I like the idea of rejecting literary as a category. General does feel like a better fit if a novel doesn’t fit neatly within one genre.
I’ve lately been thinking that some books are fast reads, while others are slow. I sometimes hear people describe a book that is a fast read as a “light read,” but I’m not sure that’s fair to these books. There can be richness and insight in a book I read quickly. Fast reads often, but not always, are clearly within a genre, and the expectations of the genre are partly what makes for a fast read. In a mystery, for example, I tend to expect a crime that needs to be solved, and I quickly recognize one character in a role like a detective and another as perpetrator.
But even novels that fit the mode of a traditional genre can be filled with dense language or insights, and by dense, I mean abundant and rich as opposed to hard-to-decipher. So that kind of novel would fall in my slow read category. I enjoy both kinds, for the record. Fast reads have a special allure because I get caught up into the story and race to the end, almost unaware of what is happening in the world around me as I jog after the answer to my driving goal to know what will happen next. I sometimes find myself skimming parts in my eagerness to keep going.
Slow reads, like slow food or mindful eating, ask me to slow down and savor each step. One book that comes to mind for me is Lorrie Moore’s A gate at the stairs, where I recall feeling torn between my curiosity to know what would happen to the protagonist and the discovery that almost every paragraph had a kind of inside joke or flash of irony or startling use of language.
It seems to me that some slow reads might be described as a reading experience—that is, the experience of connecting and absorbing everything as you go along.
I doubt these reflections help resolve the tension around trying to force a label on a novel, but it helps me to make sense of what brings me to a book as a reader, and what to consider when I construct a novel as a writer.

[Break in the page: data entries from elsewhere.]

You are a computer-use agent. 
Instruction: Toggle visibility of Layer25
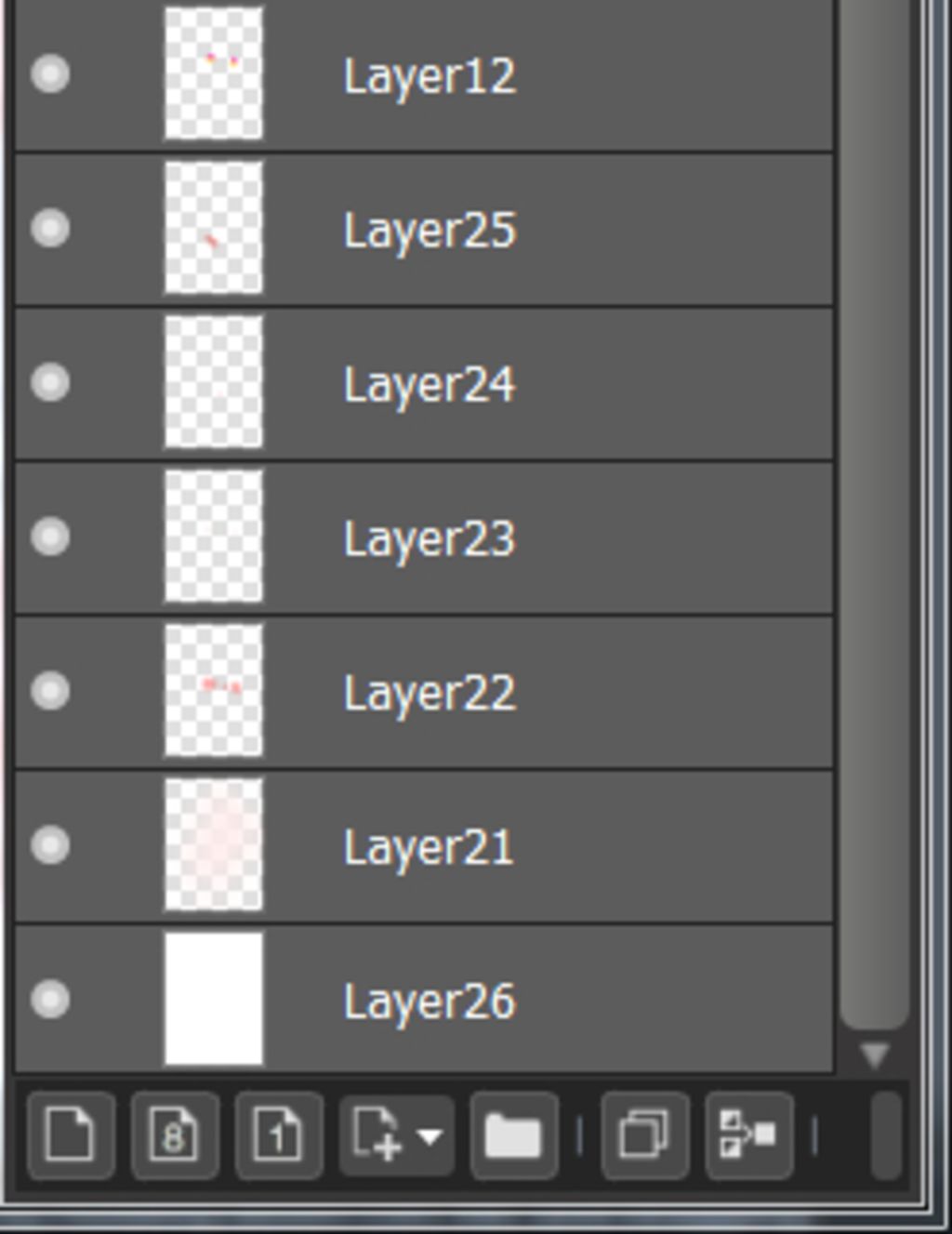[50, 228]
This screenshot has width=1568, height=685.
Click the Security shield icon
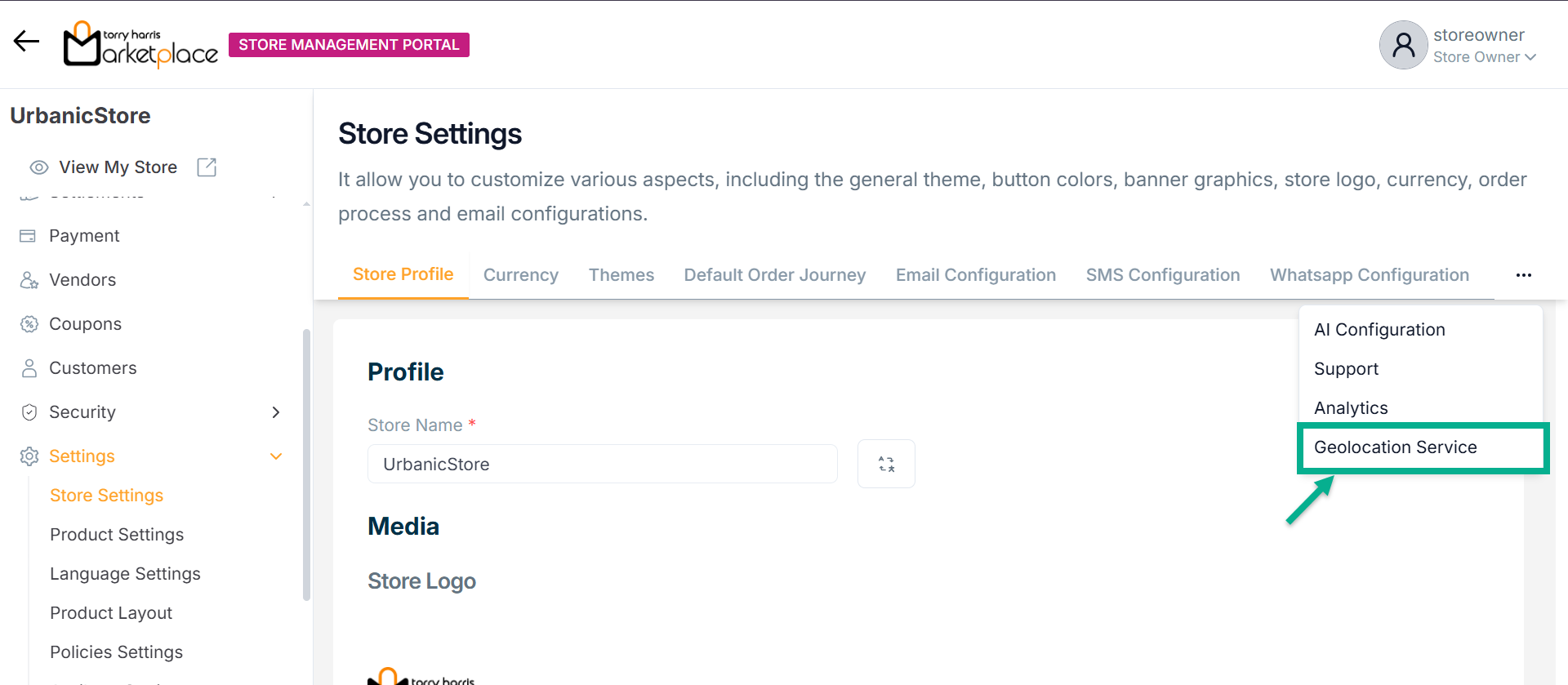tap(29, 412)
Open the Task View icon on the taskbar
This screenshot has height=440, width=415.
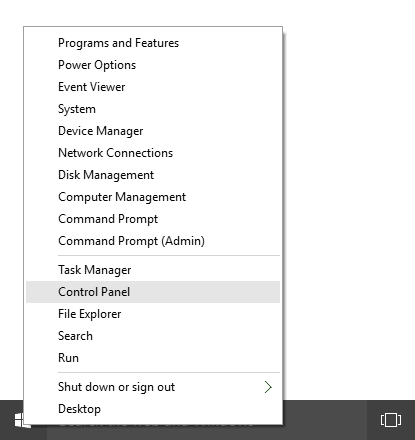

I run a book club and we do tend to describe books as slow reads, easy reads and fast reads. Sometimes its not necessarily the genre of the book, it’s just the authors style of writing which just flows easily, the words and punctuation just make a book easier to read, the chapters tend to be smaller and each chapter ends with you wanting to read the next. Slow reads are books for us that can be put into two categories. The first just don’t grab us within the first few chapters, they have little pace, have too many characters that we care little about and a plot line that is slow to be released, many of us give up with these and stop reading them. The second slow reads are books that seem to challenge us, were we have to keep going back to re-read passages again to get the understand, they are very wordy and over descriptive, the punctuation is stunted and the author just uses far too many ‘big’ words than necessary and we feel they must have sat with a thesaurus trying to dumbfound the casual reader and please the literary scholars. These books tend to have an interesting plot but it tends not to satisfy and characters that we cared little about or annoy us. However when we do finish them we feel a sense of relief but also satisfaction at getting through it.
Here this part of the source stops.